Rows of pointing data

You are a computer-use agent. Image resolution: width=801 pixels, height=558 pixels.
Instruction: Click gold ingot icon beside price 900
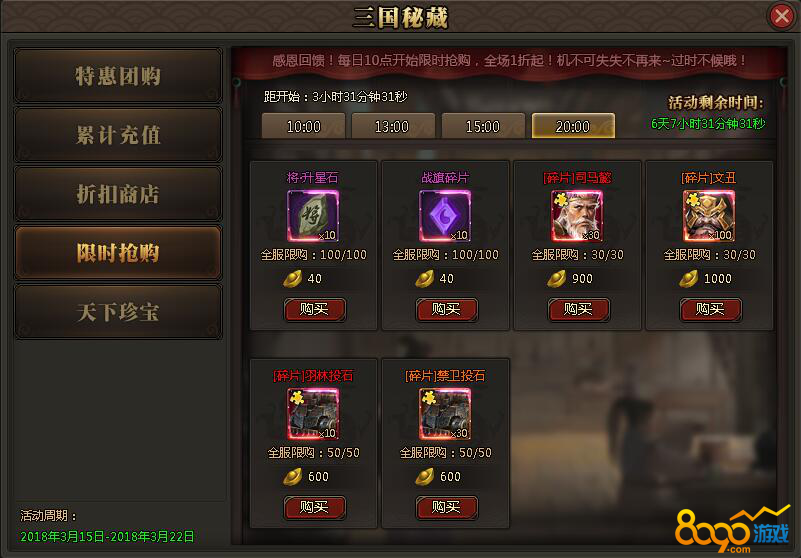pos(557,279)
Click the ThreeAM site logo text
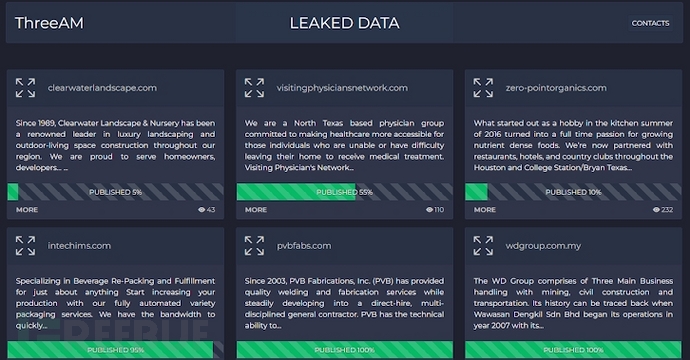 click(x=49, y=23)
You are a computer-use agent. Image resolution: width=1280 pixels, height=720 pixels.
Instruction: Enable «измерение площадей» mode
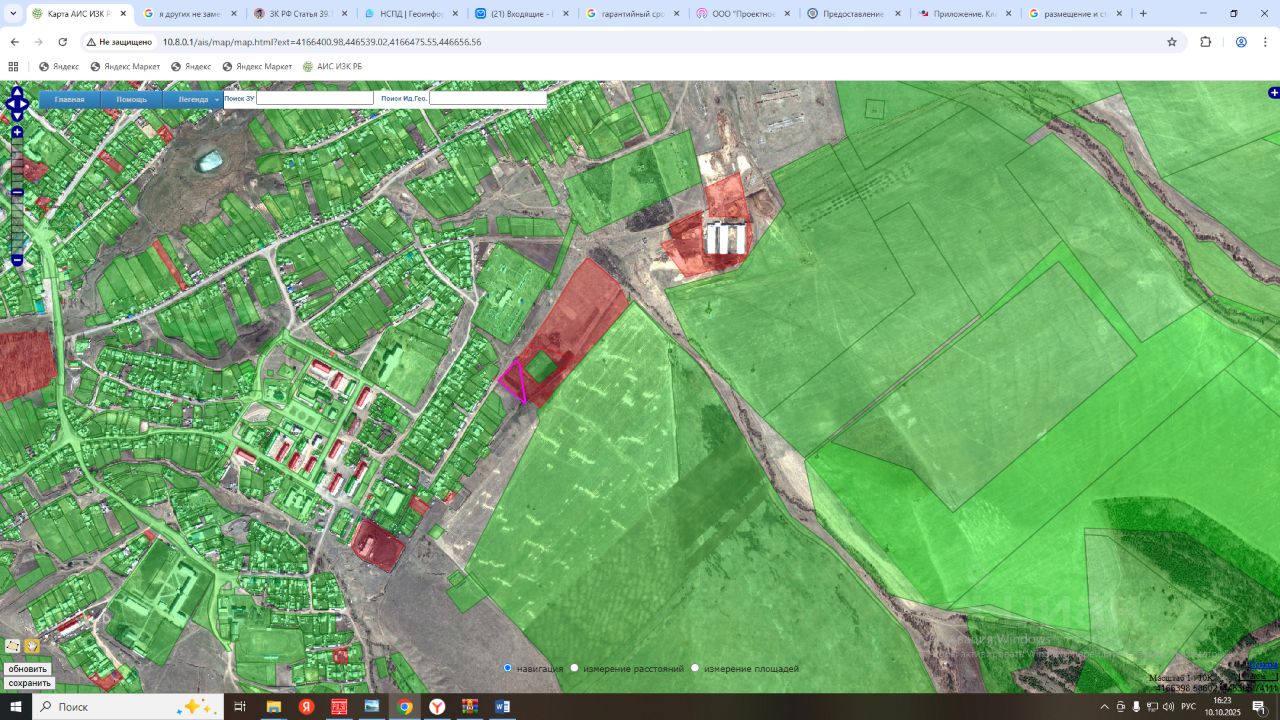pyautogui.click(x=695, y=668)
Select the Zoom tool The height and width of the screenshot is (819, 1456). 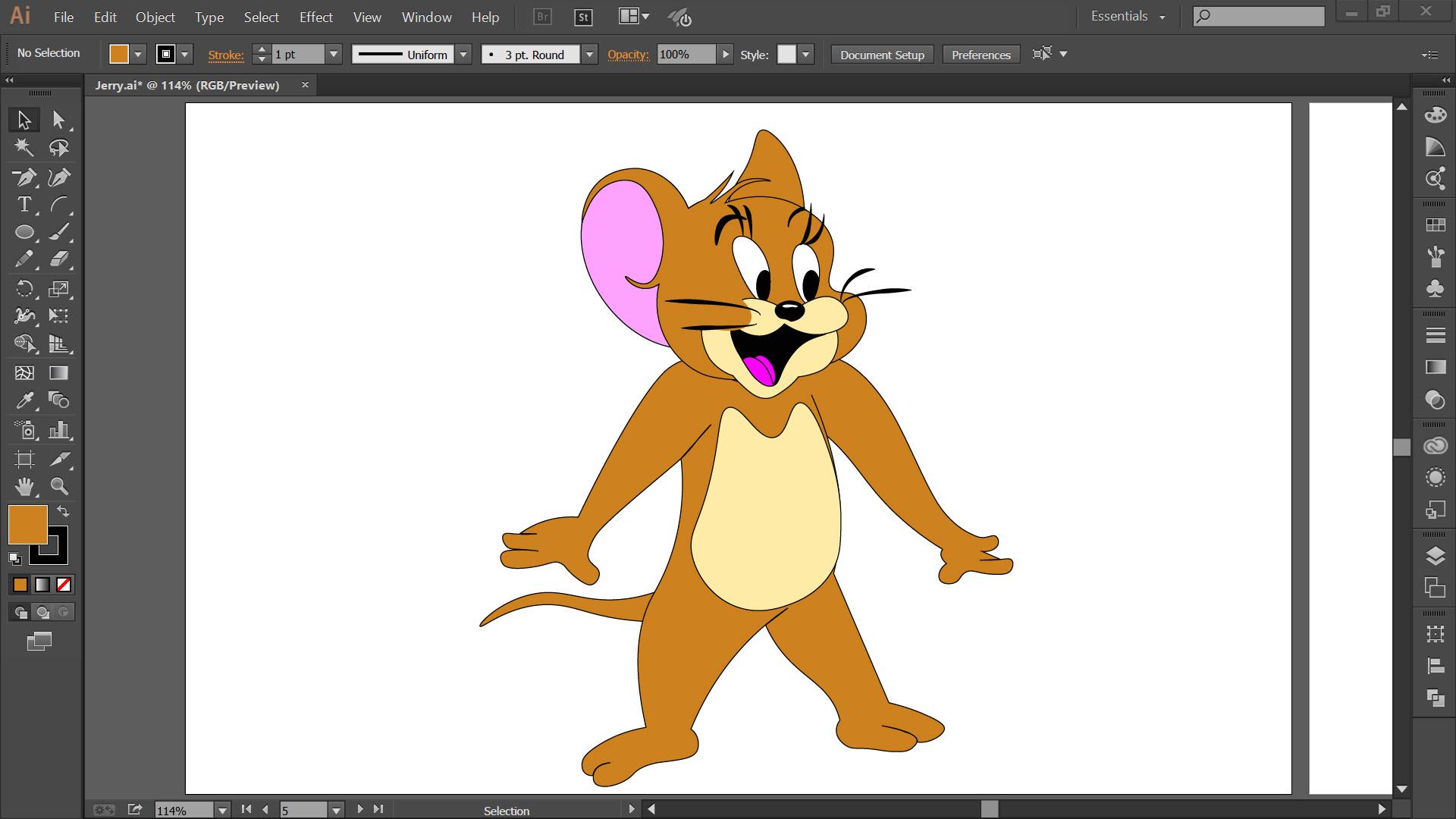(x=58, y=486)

...

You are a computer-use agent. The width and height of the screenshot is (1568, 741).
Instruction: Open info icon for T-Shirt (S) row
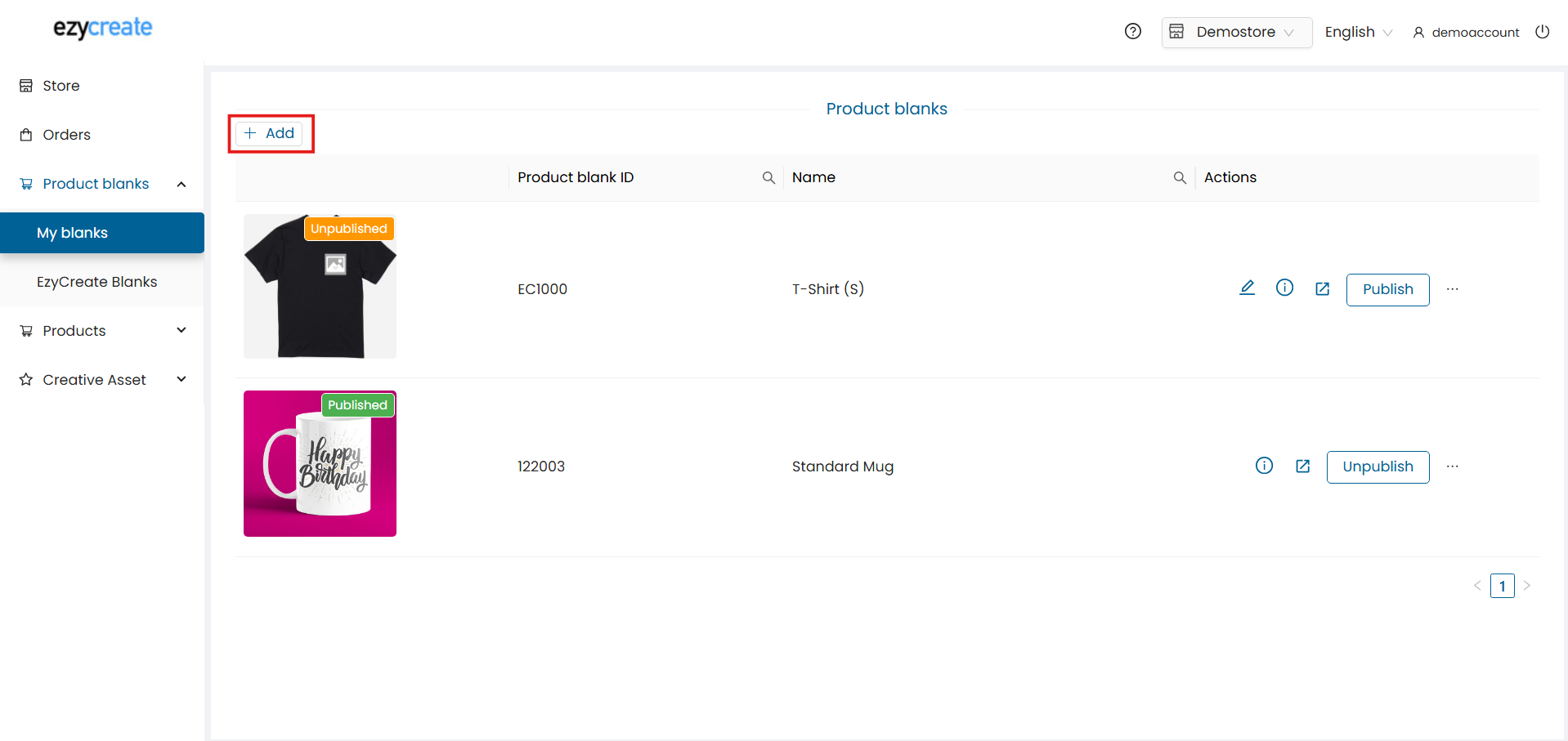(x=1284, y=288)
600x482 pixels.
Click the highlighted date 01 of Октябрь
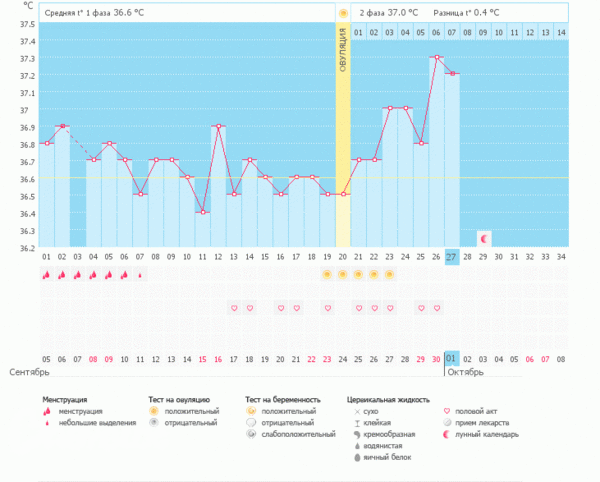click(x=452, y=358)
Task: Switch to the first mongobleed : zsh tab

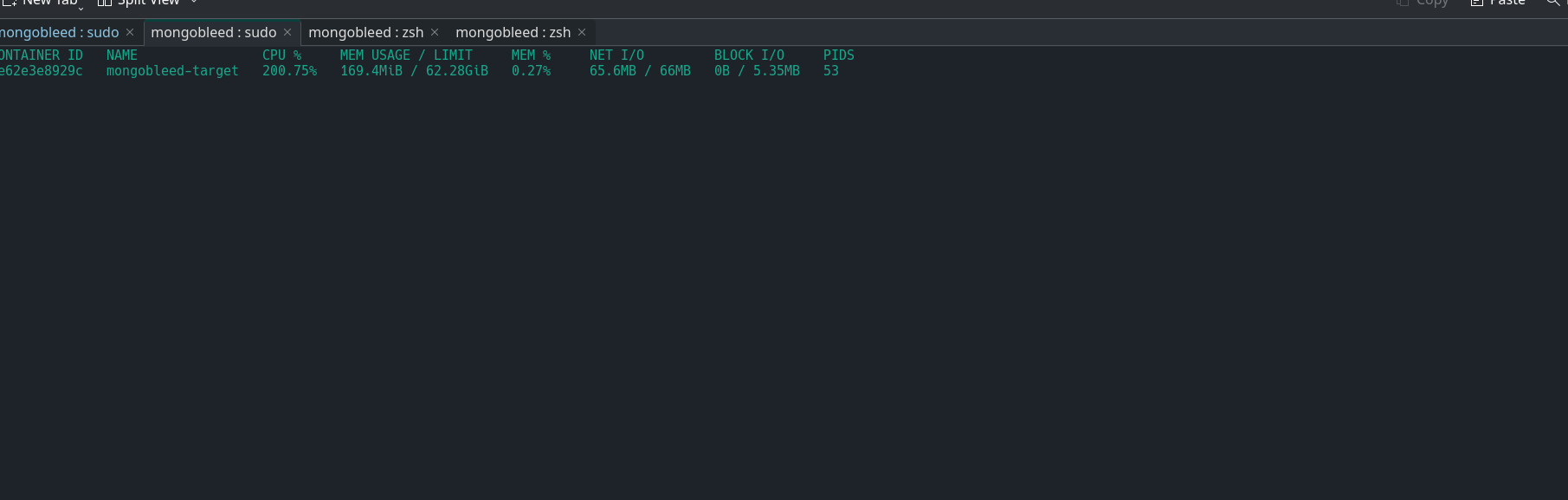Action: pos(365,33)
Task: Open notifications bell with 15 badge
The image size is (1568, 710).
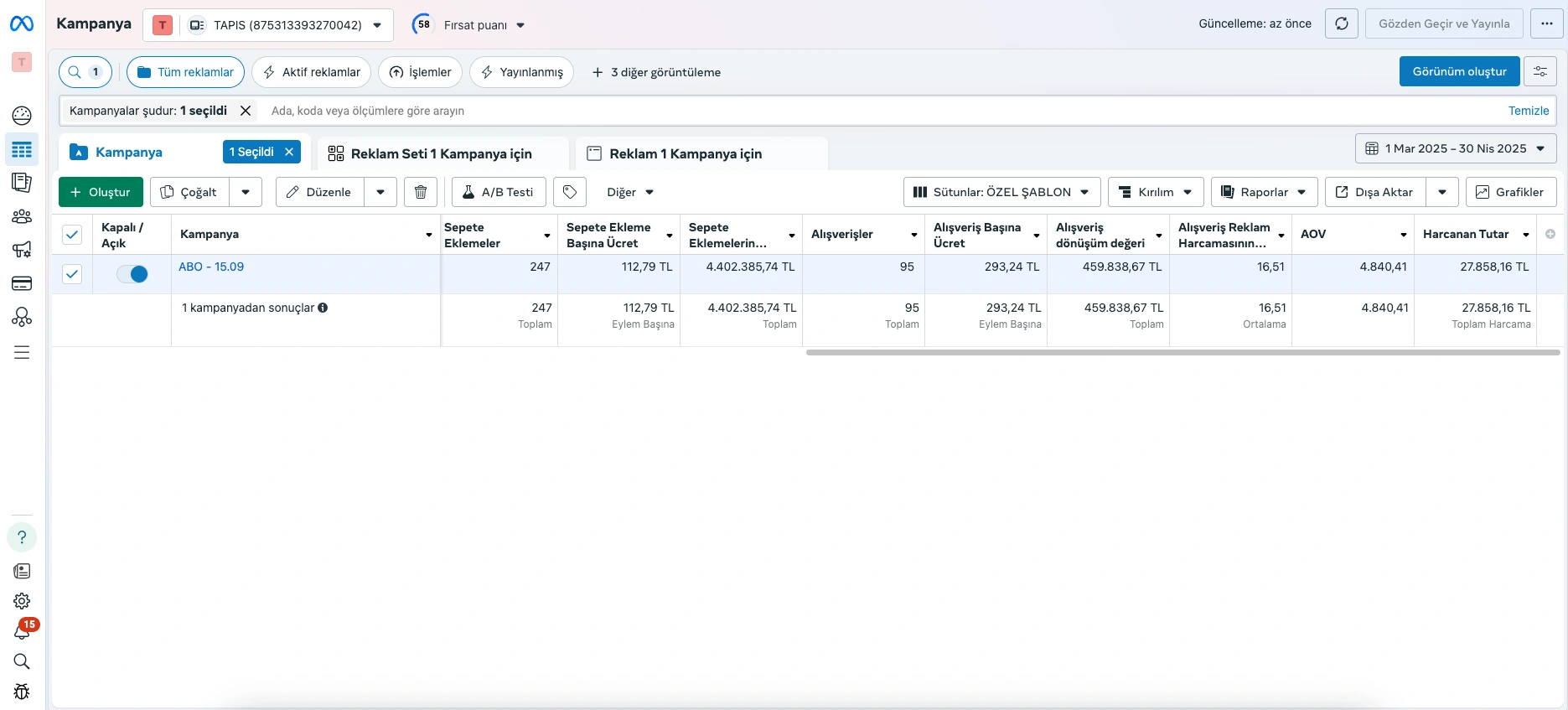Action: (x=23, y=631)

## TO DO:
Count the lines of the material above that contain the string "icon", treating uppercase and lowercase as different, and give only the number.

## ANSWER TO THE TASK:
2